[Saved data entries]
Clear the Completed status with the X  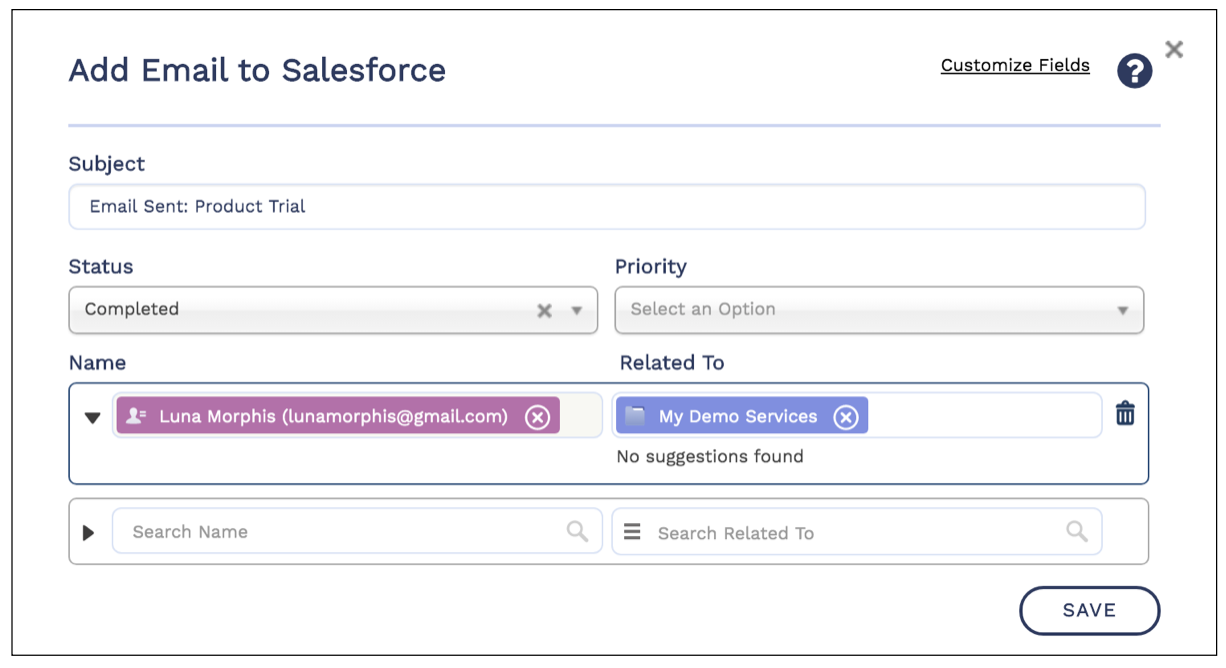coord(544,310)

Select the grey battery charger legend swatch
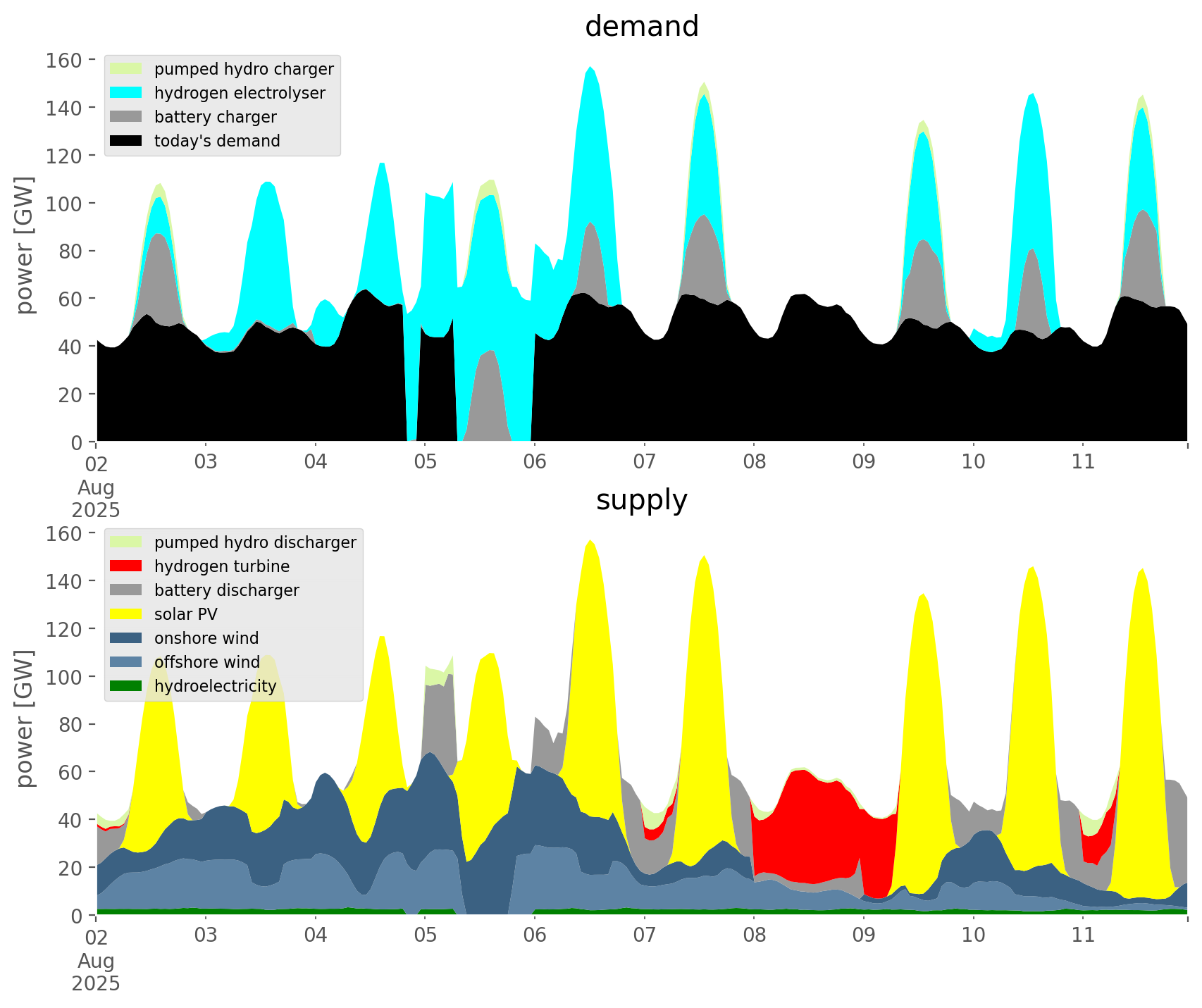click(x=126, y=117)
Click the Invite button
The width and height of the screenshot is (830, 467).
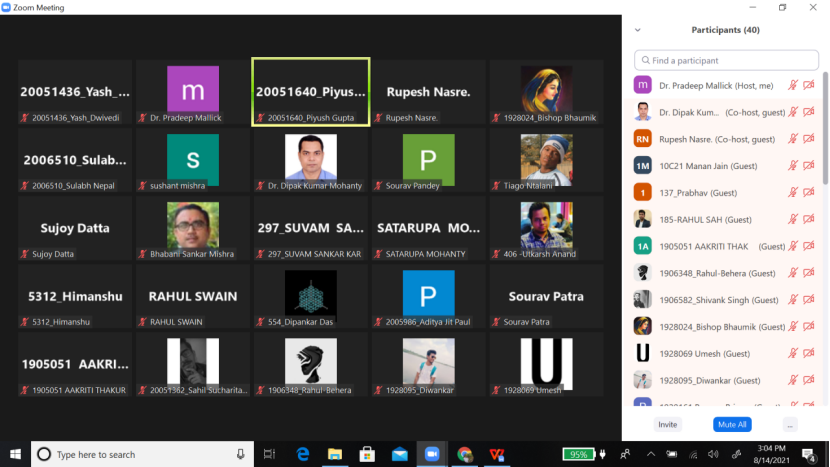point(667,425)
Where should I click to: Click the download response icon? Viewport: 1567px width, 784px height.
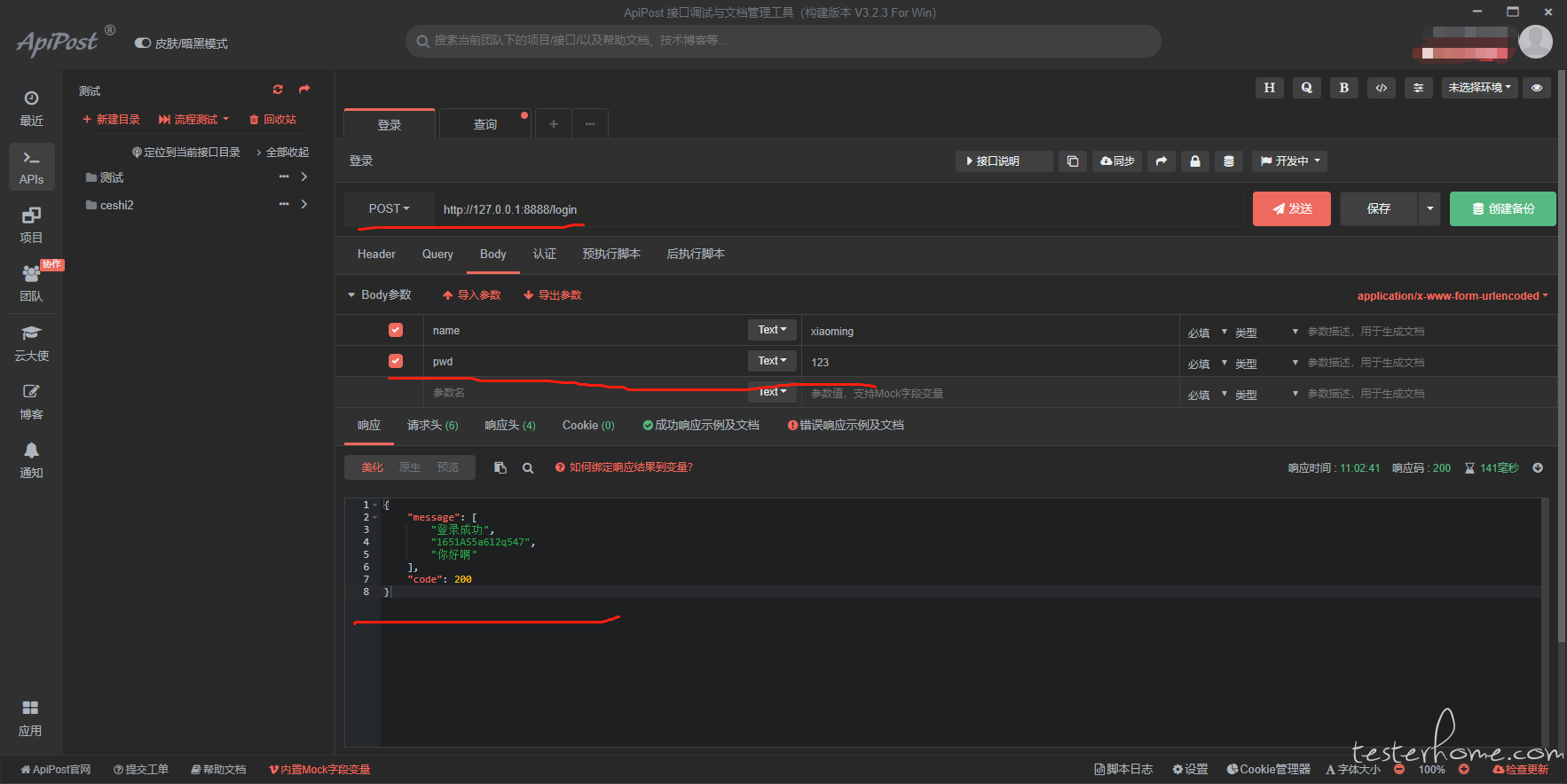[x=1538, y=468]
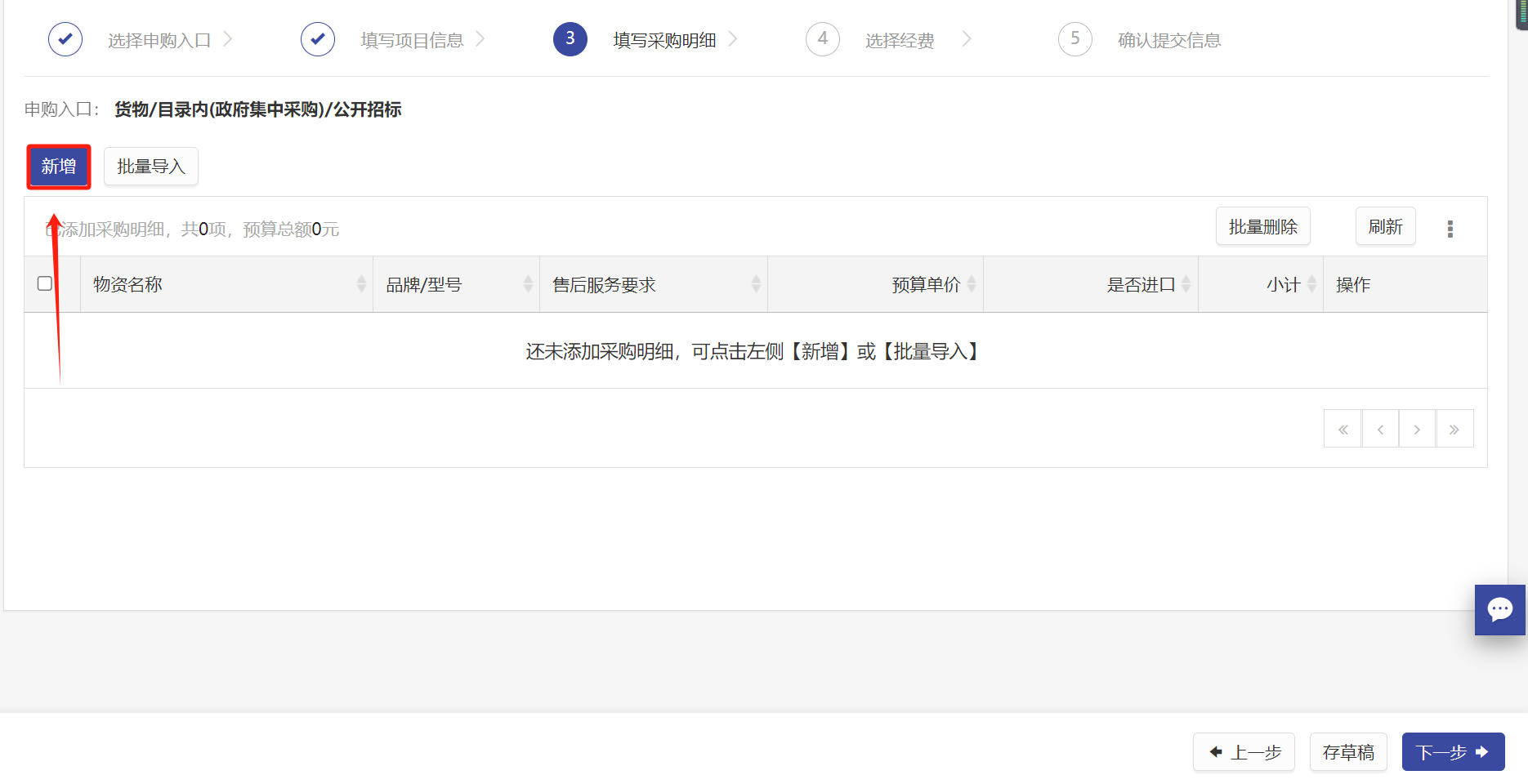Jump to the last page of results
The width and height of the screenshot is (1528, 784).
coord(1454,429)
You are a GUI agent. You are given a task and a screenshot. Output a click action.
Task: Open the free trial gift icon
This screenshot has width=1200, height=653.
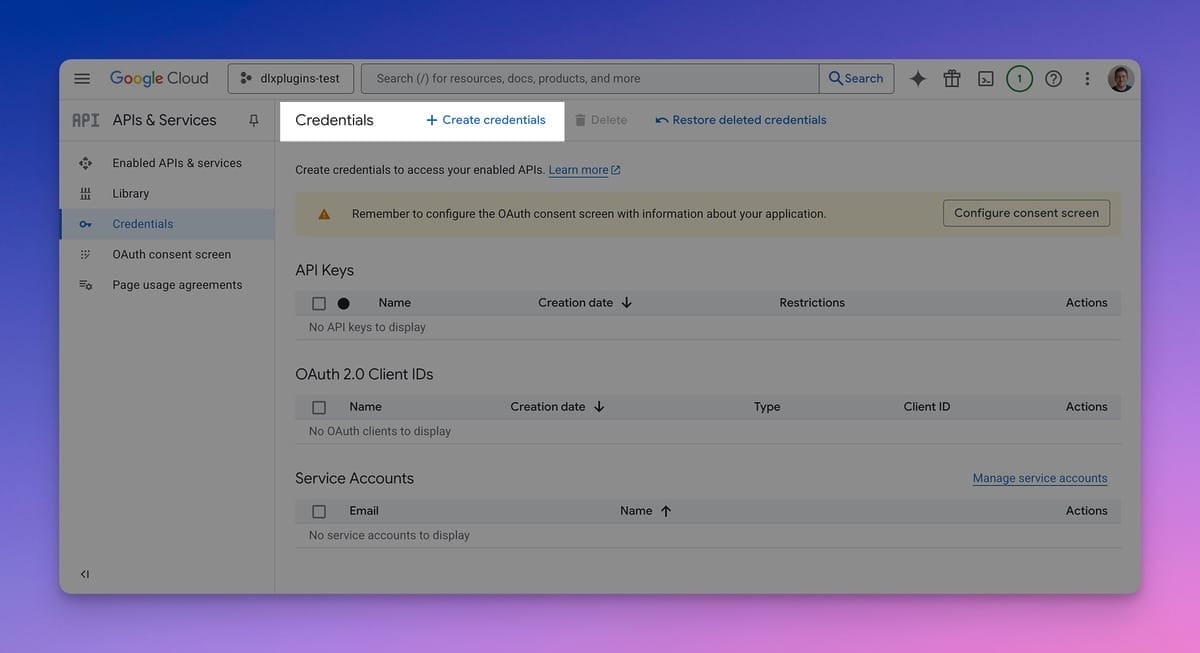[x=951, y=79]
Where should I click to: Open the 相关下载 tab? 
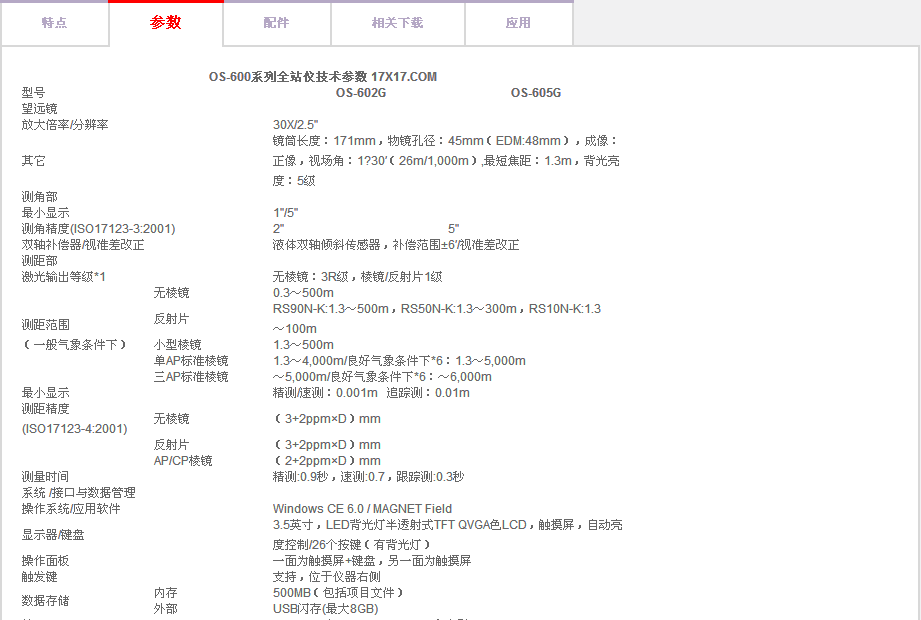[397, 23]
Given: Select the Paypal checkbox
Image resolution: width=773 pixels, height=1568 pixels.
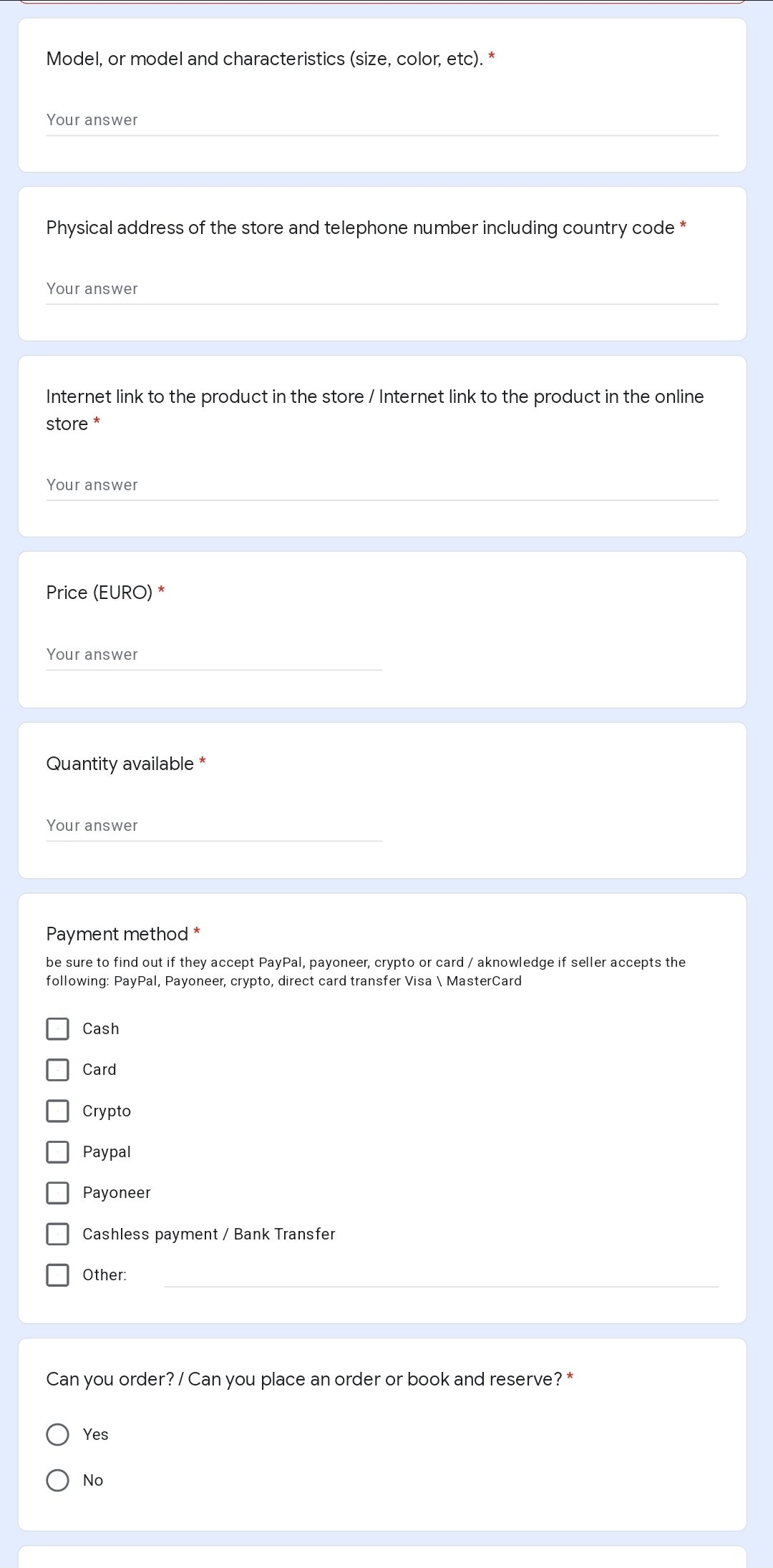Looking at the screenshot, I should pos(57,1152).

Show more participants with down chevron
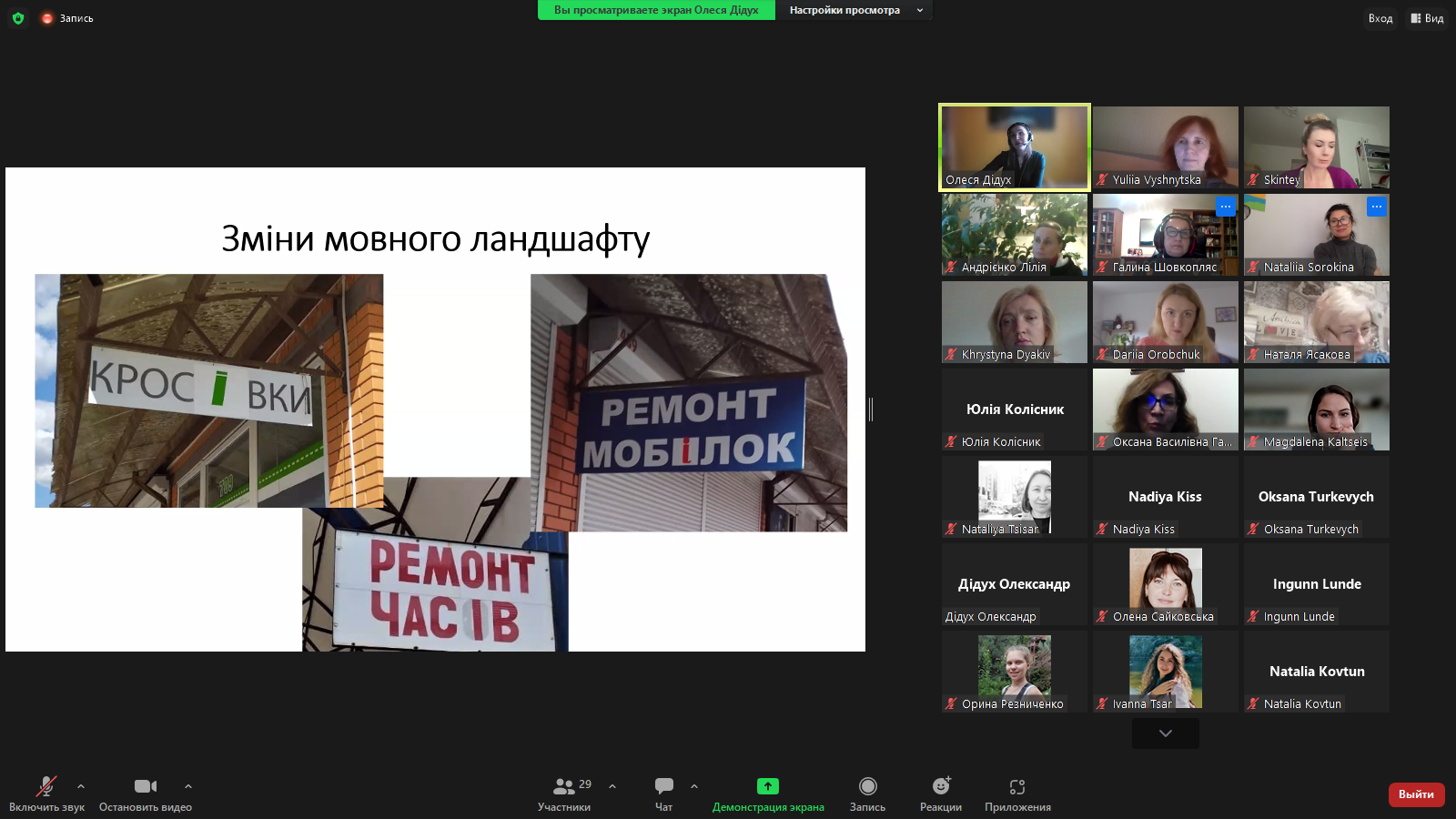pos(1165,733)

• Task goal: The copy must start at the line containing "Given: Select the Paypal checkbox" and end at the last line of the records, matching each line exactly and holding no pictures.

• Exercise output:
Given: Select the Paypal checkbox
Image resolution: width=773 pixels, height=1568 pixels.
Looking at the screenshot, I should pos(57,1152).

Show more participants with down chevron
pos(1165,733)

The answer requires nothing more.